- Gartner finds that most companies are using supervised, not totally autonomous agents.
- AIS induced layoffs are probably just cost reduction efforts
- The changes that are seen from AI are not different from the above changes
Despite the exaggeration, many IT leaders avoid totally autonomous agents and adhere to the deployments of the supervised, as stated by new investigation.
Gartner’s investigation found that only 15% are considering, driving or deploying totally autonomous agents, compared to around 75% for all types of AI agents.
The first concerns of AI could replace human workers seem to have been more or less denied, with only 7% agree that the agent will replace humans in the next two or four years.
AI agents are not here to take their job
Almost double (12%) we see them replacing applications in the workplace, indicating a new way of working and interacting with the data.

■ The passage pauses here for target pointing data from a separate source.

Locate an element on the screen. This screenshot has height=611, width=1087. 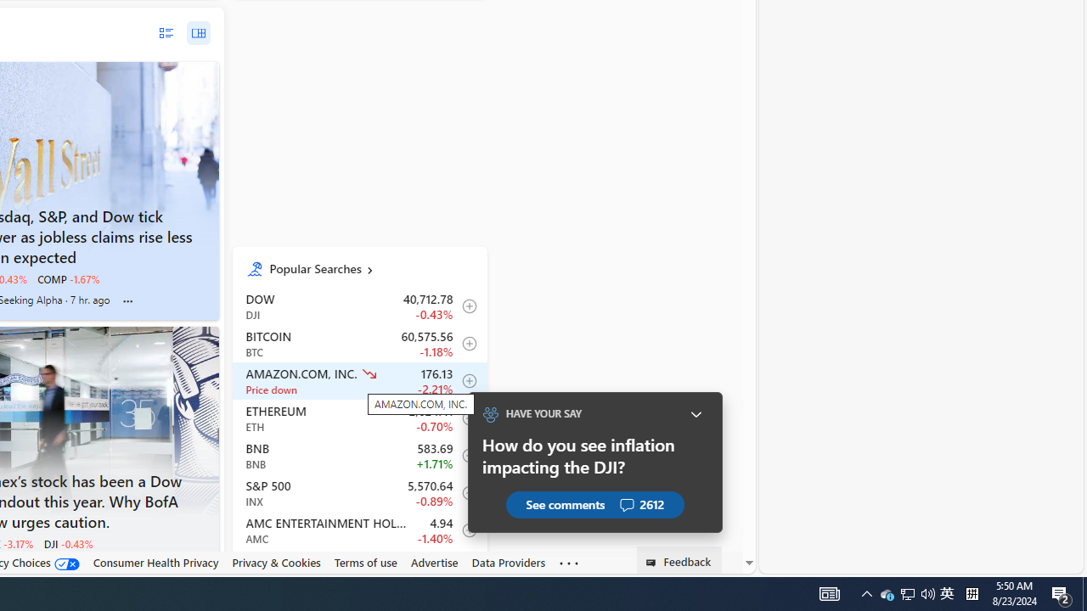
'ADA Cardano increase 0.37 +0.00 +1.20% itemundefined' is located at coordinates (358, 568).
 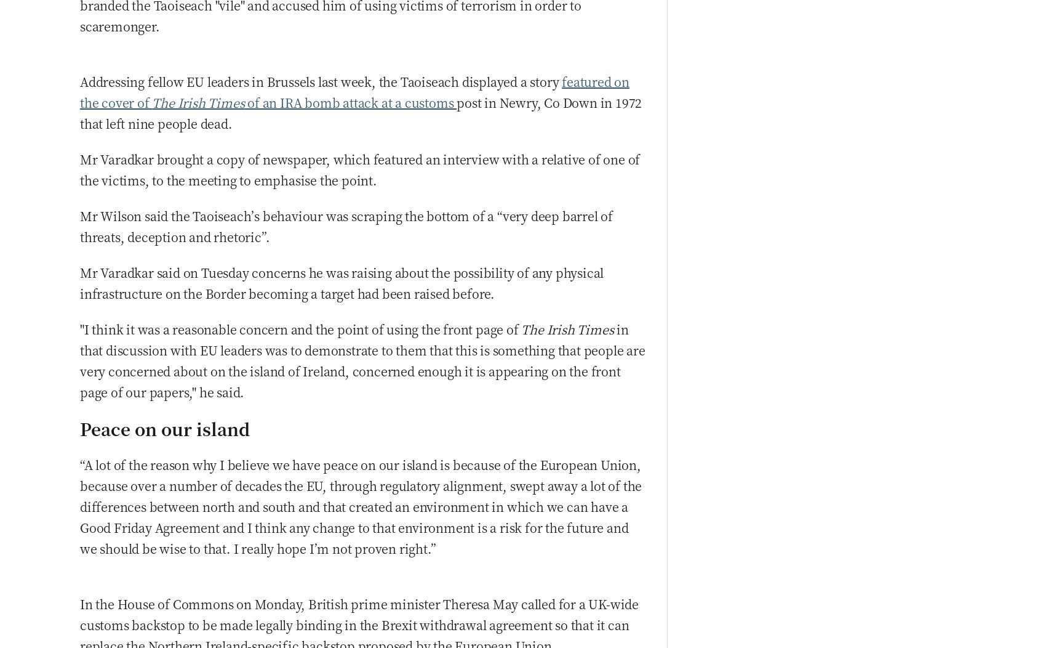 What do you see at coordinates (79, 505) in the screenshot?
I see `'“A lot of the reason why I believe we have peace on our island is because of the European Union, because over a number of decades the EU, through regulatory alignment, swept away a lot of the differences between north and south and that created an environment in which we can have a Good Friday Agreement and I think any change to that environment is a risk for the future and we should be wise to that. I really hope I’m not proven right.”'` at bounding box center [79, 505].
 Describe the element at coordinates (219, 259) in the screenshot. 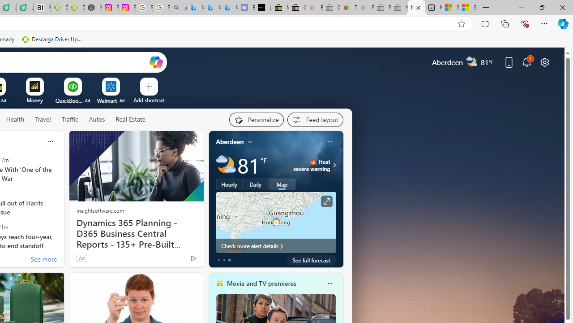

I see `'tab-0'` at that location.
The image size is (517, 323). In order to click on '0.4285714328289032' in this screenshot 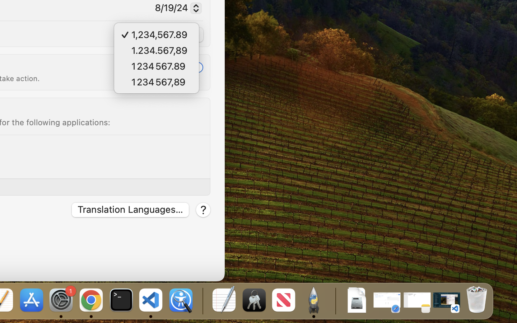, I will do `click(202, 300)`.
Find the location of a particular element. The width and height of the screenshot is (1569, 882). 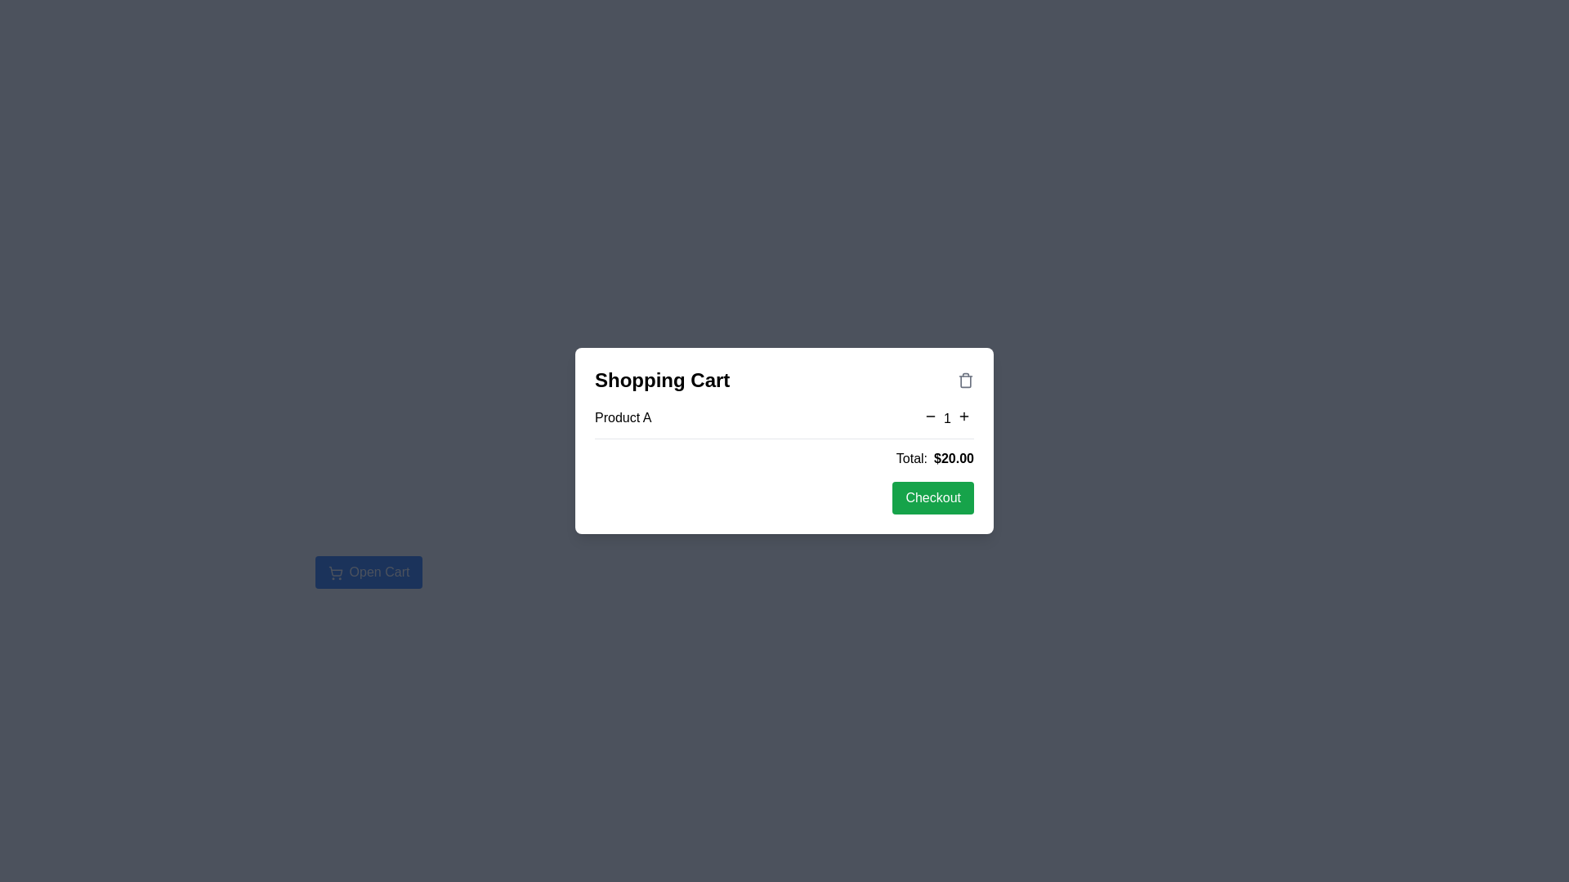

the green 'Checkout' button located at the bottom-right corner of the shopping cart interface to initiate the checkout process is located at coordinates (933, 497).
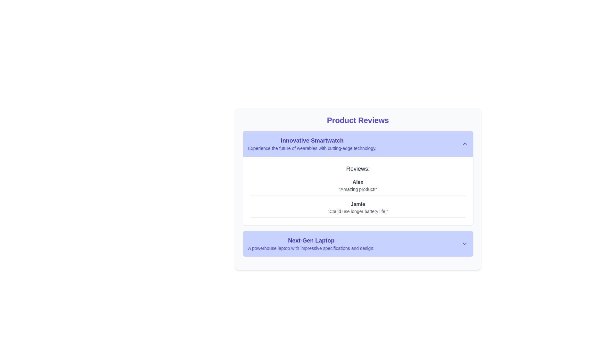 The width and height of the screenshot is (615, 346). Describe the element at coordinates (357, 187) in the screenshot. I see `the first customer review displayed under the 'Reviews:' heading, which is within a white card and located above the review by 'Jamie'` at that location.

However, in an increasingly connected world where we listen to the new cyber attacks daily, the three quarters (74%) observed concerns that AI only provides a new attack vector. Half (53%) also said that, although significant productivity gains could be unlocked, they do not expect truly transformative profits.
However, workers ‘workers’ concerns are not unjustified. Lufthansa and Salesforce have committed to cut around 4,000 workers each due to AI, but a separate Yale study challenges the narrative and states that the evidence actually suggests that these personnel reductions are a cost control problem.

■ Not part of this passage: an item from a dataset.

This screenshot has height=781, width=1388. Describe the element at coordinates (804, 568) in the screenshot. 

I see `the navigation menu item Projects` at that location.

“In general, our metrics indicate that the broader labor market has not experienced a discernible interruption since the launch of Chatgpt,” Yale researchers conclude.

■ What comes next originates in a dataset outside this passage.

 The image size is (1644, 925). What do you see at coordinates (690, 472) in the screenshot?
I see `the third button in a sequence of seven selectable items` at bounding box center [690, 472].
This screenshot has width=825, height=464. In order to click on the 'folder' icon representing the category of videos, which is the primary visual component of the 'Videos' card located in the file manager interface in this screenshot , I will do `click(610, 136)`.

The study acknowledged that previous technological interruptions occurred for decades, but AI has shortened it “months or years”, which has amplified change and, therefore, is deactivated among workers.
Even so, “it has not accelerated substantial in the exchange rate in the composition of the labor market” since then from Operai publicly launched Chatgpt, and the decades of 1940 and 1950 still have the record of the fastest changes.
In general, Yale called “speculative” labor anxiety and lacked any convincing evidence, noting that the effects of AI on work will not be different from previous technological and industrial changes.